Inquiring about training codes #6

xuanxu92 · 2024-10-02T14:37:31Z

Thanks for the excellent work! could you please release the training code when you are available?

LeoXing1996 · 2024-10-28T03:44:48Z

Hey @xuanxu92, thanks for your interest in our project.

Our training code is based on PIA. We re-implement the attention operation of Motion Module and use the following attention mask during temporal attention.

def make_tril_block_mask(video_length: int, patch_size: int, device):
    """
    tensor([[[1., 1., 0., 0.],
             [1., 1., 0., 0.],
             [1., 1., 1., 0.],
             [1., 1., 1., 1.]]])
    """
    tmp_mask = torch.zeros(video_length, video_length)

    # warmup steps
    for idx in range(patch_size):
        tmp_mask[idx, :patch_size] = 1
    # tril blocks
    for idx in range(patch_size, video_length):
        tmp_mask[idx, :idx + 1] = 1

    tmp_mask = tmp_mask.type(torch.bool)
    mask = torch.zeros_like(tmp_mask, dtype=torch.float)
    mask.masked_fill_(tmp_mask.logical_not(), float('-inf'))
    return mask.to(device)

somuchtome · 2024-10-28T14:10:46Z

Hey @xuanxu92, thanks for your interest in our project.

Our training code is based on PIA. We re-implement the attention operation of Motion Module and use the following attention mask during temporal attention.

def make_tril_block_mask(video_length: int, patch_size: int, device):
    """
    tensor([[[1., 1., 0., 0.],
             [1., 1., 0., 0.],
             [1., 1., 1., 0.],
             [1., 1., 1., 1.]]])
    """
    tmp_mask = torch.zeros(video_length, video_length)

    # warmup steps
    for idx in range(patch_size):
        tmp_mask[idx, :patch_size] = 1
    # tril blocks
    for idx in range(patch_size, video_length):
        tmp_mask[idx, :idx + 1] = 1

    tmp_mask = tmp_mask.type(torch.bool)
    mask = torch.zeros_like(tmp_mask, dtype=torch.float)
    mask.masked_fill_(tmp_mask.logical_not(), float('-inf'))
    return mask.to(device)

Hey, Thank you for your tips.
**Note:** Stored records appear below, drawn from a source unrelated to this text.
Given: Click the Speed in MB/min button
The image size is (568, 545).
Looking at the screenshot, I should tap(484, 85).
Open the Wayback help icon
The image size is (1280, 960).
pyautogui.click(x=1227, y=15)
Besides, I just want to try live2diff with uni-directional attention and wonder what will happen. Is the training set of the results show in Live2diff Figure 3(d) same as the warp-up uni-directional attention training set? e.g. 3000 steps, batchsize=1024, lr=1e-4.

LeoXing1996 · 2024-11-09T03:00:36Z

Hey @xuanxu92 , sorry for late response. I check the history of your comment.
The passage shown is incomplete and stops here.